Marjorie caught a sob in her throat as she gazed at Hugh with wide open eyes. So he had noticed that something was wrong. How selfish she had been. A tear trembled on her long lashes as she glanced up at him contritely.

“Oh, Hugh, dear, dearest,” she quavered. “I didn’t think you—I didn’t know—you see—” she clutched his coat sleeve and hid her face in it as little Elinor and Howard danced about shouting with glee, each with the idea of some new game. But mother was only searching for words. They came in a gush, and the little sob that accompanied them made grave for a moment the face of the man she held to so tightly,—a graveness replaced in a moment by an indulgent smile of understanding as she spoke. “Oh, I wasn’t thinking about the money so much, d-d-ear, but Mrs. Wallace has a new moleskin stole and Mrs. Birmingham has a be-e-aver co-co-at!”

So it was out. Man fashion Hugh hadn’t thought that Marjorie might want the things so dear to the hearts of other women. She had seemed so different. But he remembered that she was a woman, after all, and it was with a little pang that he realized how little she had really had during the past few years. His lips set in a grim line of determination to change all this as he patted her hair, but his words were as cheery and hearty as always as he whispered:

“There, there, honey, don’t fret! You shall have ’em, too! But right now, don’t you think it would be a good idea to get on the old blue bonnet and let’s take a whirl at the movies? Cheer up all around? Charlie Chaplin and Nazimova—weeps and laughs. What say? Can’t you get Mrs. Clancy to watch the babies?”

And as though the matter were settled, which Marjorie knew it was, Hugh Benton, in his usual abrupt way, resumed his interrupted romp with his son and heir and the little princess of the house of Benton.

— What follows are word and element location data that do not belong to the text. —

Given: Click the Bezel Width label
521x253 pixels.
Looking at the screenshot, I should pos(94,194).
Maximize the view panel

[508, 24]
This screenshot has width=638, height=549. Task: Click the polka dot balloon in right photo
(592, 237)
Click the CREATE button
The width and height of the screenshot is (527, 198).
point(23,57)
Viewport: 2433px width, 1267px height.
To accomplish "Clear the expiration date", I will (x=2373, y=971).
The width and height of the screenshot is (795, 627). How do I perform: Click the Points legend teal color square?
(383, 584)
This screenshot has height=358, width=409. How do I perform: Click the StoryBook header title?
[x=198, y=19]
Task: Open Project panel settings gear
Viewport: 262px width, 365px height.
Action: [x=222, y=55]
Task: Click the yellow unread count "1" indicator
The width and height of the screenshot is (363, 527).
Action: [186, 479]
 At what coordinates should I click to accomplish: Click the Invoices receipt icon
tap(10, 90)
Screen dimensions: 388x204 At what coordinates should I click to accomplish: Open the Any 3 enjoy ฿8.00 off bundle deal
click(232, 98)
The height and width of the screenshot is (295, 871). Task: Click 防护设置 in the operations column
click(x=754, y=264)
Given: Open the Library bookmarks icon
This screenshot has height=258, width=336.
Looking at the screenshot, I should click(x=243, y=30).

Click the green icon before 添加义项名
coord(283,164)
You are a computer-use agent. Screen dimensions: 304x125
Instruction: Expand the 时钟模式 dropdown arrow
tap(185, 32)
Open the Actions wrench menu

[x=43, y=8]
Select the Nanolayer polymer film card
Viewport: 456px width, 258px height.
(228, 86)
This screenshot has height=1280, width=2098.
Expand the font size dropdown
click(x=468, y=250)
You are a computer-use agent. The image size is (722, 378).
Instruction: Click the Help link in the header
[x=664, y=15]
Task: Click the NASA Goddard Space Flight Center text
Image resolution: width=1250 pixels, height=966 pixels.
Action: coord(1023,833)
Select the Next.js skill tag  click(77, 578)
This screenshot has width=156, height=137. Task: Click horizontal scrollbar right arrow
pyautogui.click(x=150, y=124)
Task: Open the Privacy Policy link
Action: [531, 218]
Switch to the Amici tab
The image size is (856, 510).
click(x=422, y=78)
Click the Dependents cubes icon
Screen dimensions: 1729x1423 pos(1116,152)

Cypress Avenue was the rather imposing name that the dwellers on that thoroughfare in Atwood chose to use in referring to their place of residence. Why Cypress, though, was a question that was bound to present itself to the casual visitor. There were maple trees in plenty, a few dogwoods and scattered shrubs of nondescript nomenclature that grew without regard to any scheme of city gardening either inside or outside the flagged sidewalks at their own sweet will. But cypresses—stay! Yes, there was a cypress if one chose to go that far to look for it,—away out at the end of the street at the entrance to the Forest Home Cemetery, beyond the more pretentious homes of brick and concrete that housed such aristocracy as the Birminghams and the Wallaces. Mr. Birmingham was president of the Atwood Bank, and Edgar Wallace made sufficient as the town’s chief merchant to clothe his wife in moleskin. On Cypress Avenue, too, lived the Moultons, the Carvers, the Hopewells, coal and wood, hardware and grain barons and baronesses of their own small world. It was something to live on Cypress Avenue, and the Bentons, in building their shingle bungalow had felt a glow of pride in taking their place with the elect of their chosen place of residence. They were farther downtown, though, within such a short distance of Depot Avenue, the main street and business district, that they could easily see the lights of the Princess, the movie theater, flash on each night, and could tell to a nicety the time of night by seeing when Oscar Merriman, the depot agent and telegrapher, turned out the electrics preparatory to closing up and going to his own home far across the railroad tracks in Sandy Hill.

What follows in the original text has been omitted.